It's probably a little too early for us to know the answer to your question about 2026. What we're in the midst of right now is evaluating all these tests in key markets, including in Australia, where we're throwing the kitchen sink, in terms of user outcomes and marketing efficiencies, in order to see what it takes to turn around user outcomes and audience in a couple of key markets so that we can decide how we want to run the company in 2026, with respect to profitability.
What Steve, I think, highlighted in his prepared remarks were a potential $14-ish million impact on Tinder revenue, which is baked into guidance for Q4. This comes from features like different recommendation algorithms that we're testing, still, to try to improve user outcomes even further; rolling out new Modes -- of course, today, we have College Mode and Double Date mode but there are several more modes on the way -- those might come at small cost of revenue; building out open messaging and giving more free user outcomes, like letting users see a couple free-see of who likes you pairs; and redesigning certain aspects of Tinder, building out Chemistry into the main card stack and rolling that out into more geographies, rolling Face Check out across the whole United States by end of year, which I don't think I mentioned that in the prepared remarks but now we're targeting face check through the whole US by end of year and globally, with the possible exception of the EU and the UK by spring.
All of this is taking us towards a product event in spring 2026 for the media, for influencers, for investors -- hopefully, we'll see many of you there -- where we'll show the world what we've been building at Tinder over the last -- by that point, it will be around six months-or-so; and also, what's coming.
That's a real catalyzing event, which has the Tinder team rallying with urgency around building as much as products as we can to improve user outcomes by that spring 2026 event.
Operator
Jason Helfstein, Oppenheimer.
Jason Helfstein - Analyst
Just, maybe, follow up a little bit.
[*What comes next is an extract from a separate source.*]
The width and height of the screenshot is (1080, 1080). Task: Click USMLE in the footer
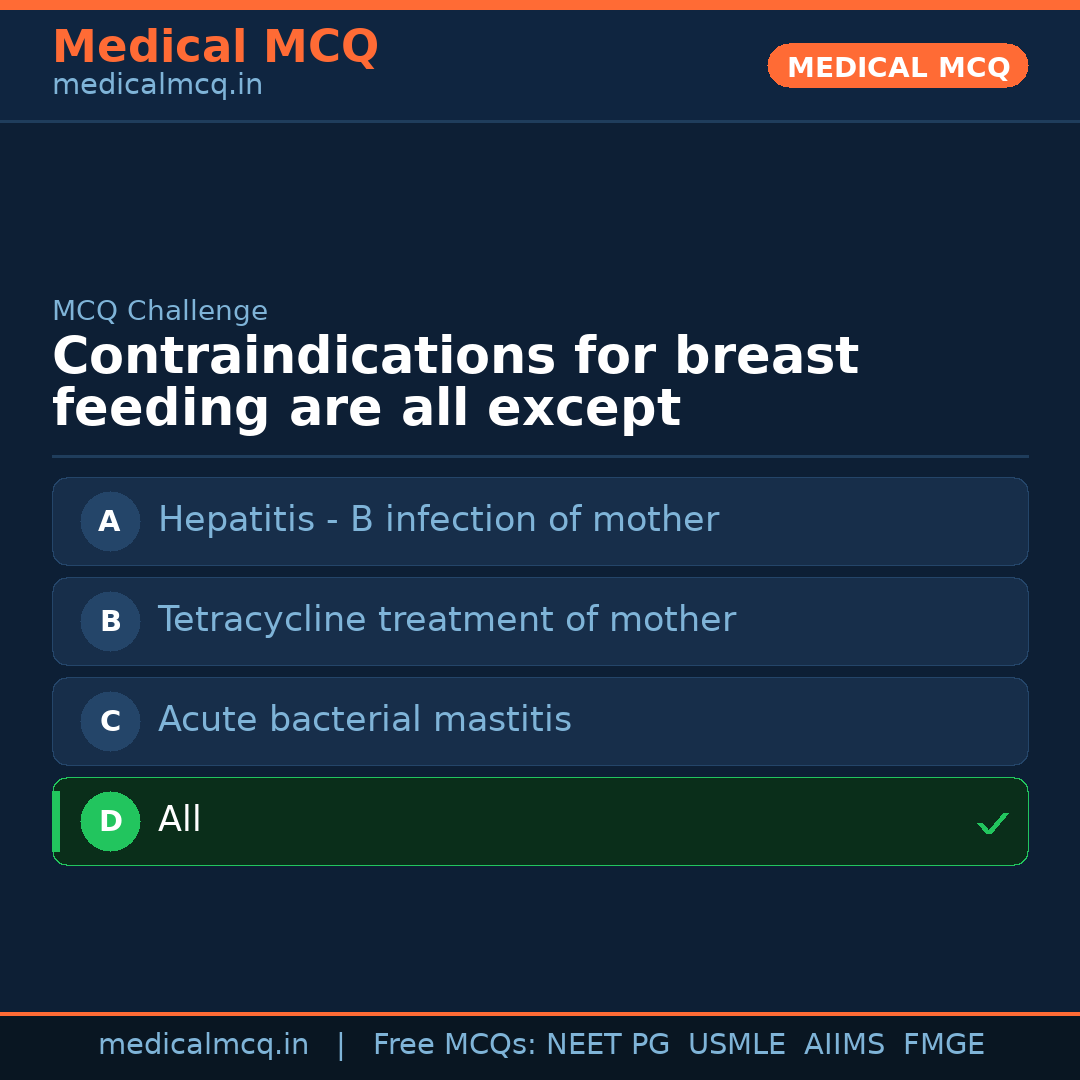click(736, 1045)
You did elaborate in the letter that you plan to unlock $40 million of payment savings. Is the idea that, like, if you do decide to lean in more into these clean-up initiatives or however you want to describe them, that $90 million could help potentially offset that revenue headwind next year?
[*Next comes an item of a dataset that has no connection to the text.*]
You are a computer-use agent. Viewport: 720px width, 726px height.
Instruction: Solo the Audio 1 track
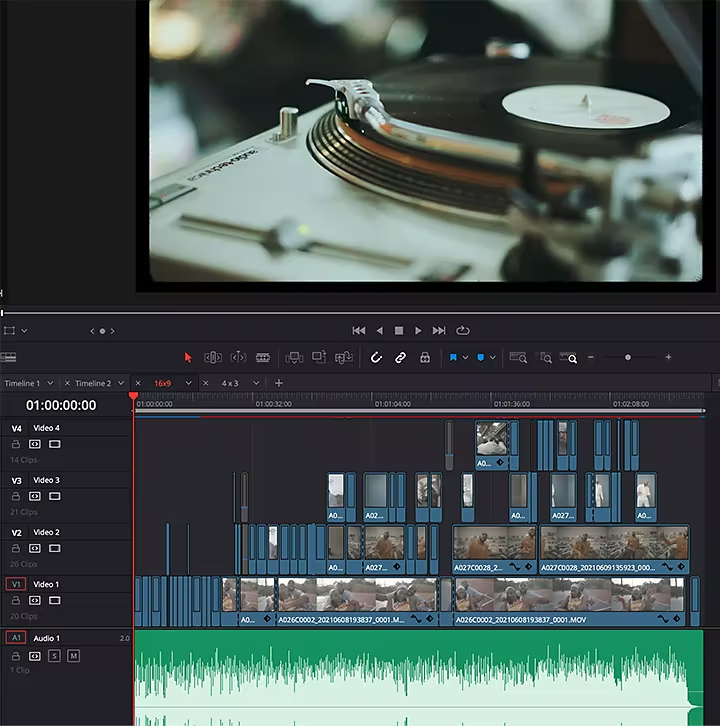pos(54,656)
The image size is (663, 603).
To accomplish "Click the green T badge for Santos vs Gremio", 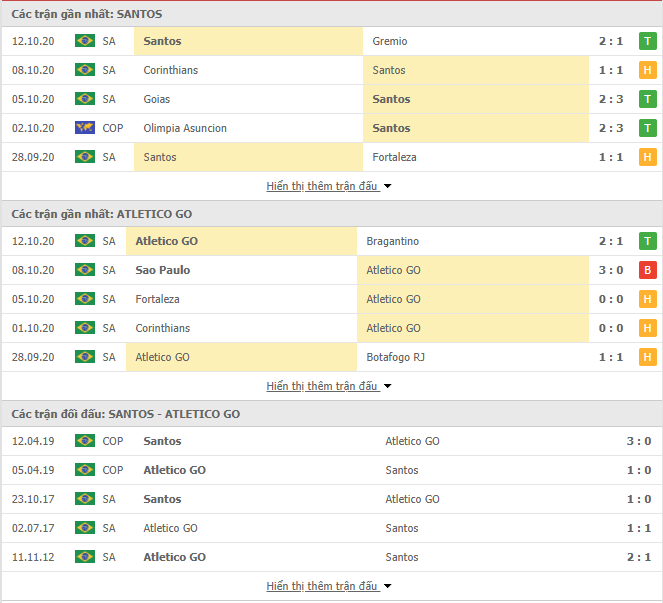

Like, to that point on Project Aurora and, like, if you did go fully roll this out, like, should investors assume --like, how dramatically would you be willing to let, like, revenue come down of end up with, like, the right place, from a user experience standpoint?
Steven Bailey - Chief Financial Officer
Why don't I take the first part of that question?
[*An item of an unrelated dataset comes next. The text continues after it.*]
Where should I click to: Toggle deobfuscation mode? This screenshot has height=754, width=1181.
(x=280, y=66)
Here's the way I think about the $90 million. The $90 million gives us clear flexibility, right, and optionality. As Spencer just said, the $14 million Q4 impact from Tinder user outcome testing is an estimate, right? These are tests. So it's probably premature to speculate on whether we'll need the $90 million to offset the revenue declines or whether there will be revenue declines at all until we see how these tests play out.
And so the plan is to continue testing throughout the rest of the quarter; to go through our annual planning process, like we always do; and then, we'll give clear guidance on 2026 in a lot more detail on our investment strategy and the outcome of these tests and all the learnings we've gathered at that time.
That's the plan.
Operator
Ben Black, Deutsche Bank.
Unidentified Participant
This is Kunal, on for Ben. A couple on Hinge.
Right from the beginning, Hinge was designed to be deleted or meant to be deleted. Has the engagement profile of the users changed since the beginning?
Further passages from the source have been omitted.